Some questions arise when we start thinking of social networks:

1) How is our exposed affected?
2) How does success spread?
3) Is information predictable?
4) Is it reliable?

Lada Adamic, a data scientist at Facebook, talks about the factors of social networks that affect the spread of information. Using the information from users’ profile pages, Lada found that content skews liberal in aggregate over Facebook, even when the ideology is balanced. Basically, all users on the network share more liberal content. Lada soon discovered that people’s friends aren’t exclusive to their political beliefs and that the distribution of friendships skewed towards their own political learning. Lada was able to break down the user-news interaction into 4 categories:

1. Potential: all of the news that the friends were sharing
2. Exposed: What comes up in the news feed
3. Selected: What was clicked on
4. Endorsed: What is liked and endorsed

It was found that endorsement was the key difference between users of conservative versus liberal ideology, even though conservative users clicked to read liberal news at similar rates to the liberal users. In addition, more users noticed that they became more interested in politics and government only when they were getting news on their feed. There are many ways in which others influence people, and Lada goes to talk about the factors that affect the spread. She found that views were important initially but less over long term, and how many people’s re-shares from the root was initially important but less over time.

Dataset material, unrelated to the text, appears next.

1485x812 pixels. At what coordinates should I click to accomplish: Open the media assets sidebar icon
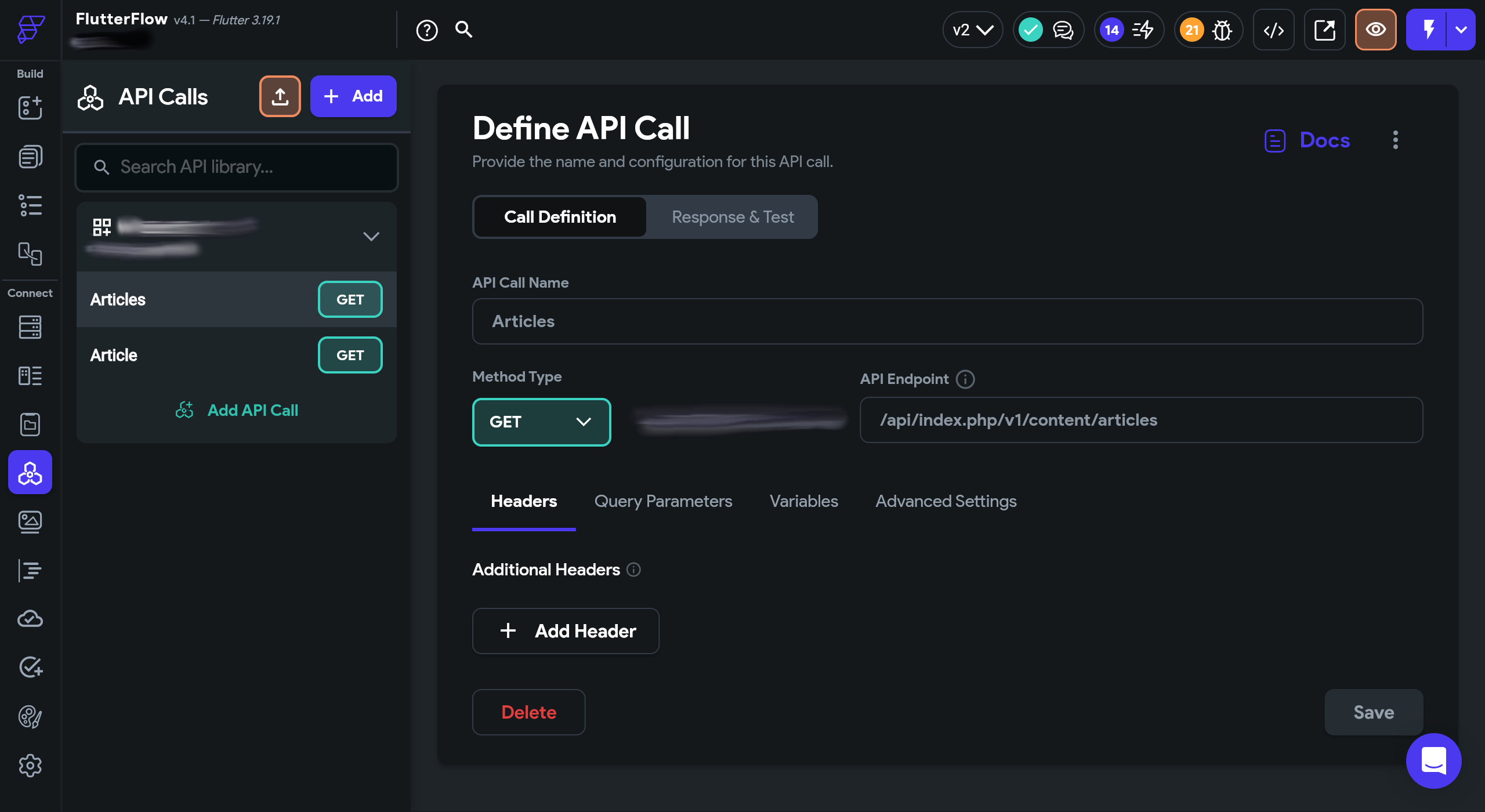(x=30, y=522)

With Facebook, you can reach a lot of your friends at once. Lada argues that we tend to trust information that reaches us via our friends. This, in my opinion, allows for a great base for rumors. Rumor spread is an information cascade: when we see our friends following certain news, we tend to become influenced and take on the same opinions as the rest of our network.

Lada also found that different languages have cultural effects in the way people comment on them. They discovered that rumors drop off quickly like the power law because of the language barriers and geographical origns. Social networks play an important role in shaping the information and political news are increasingly being distributed online. Because of this, there has been a greater impact on the interactions and interests in politics.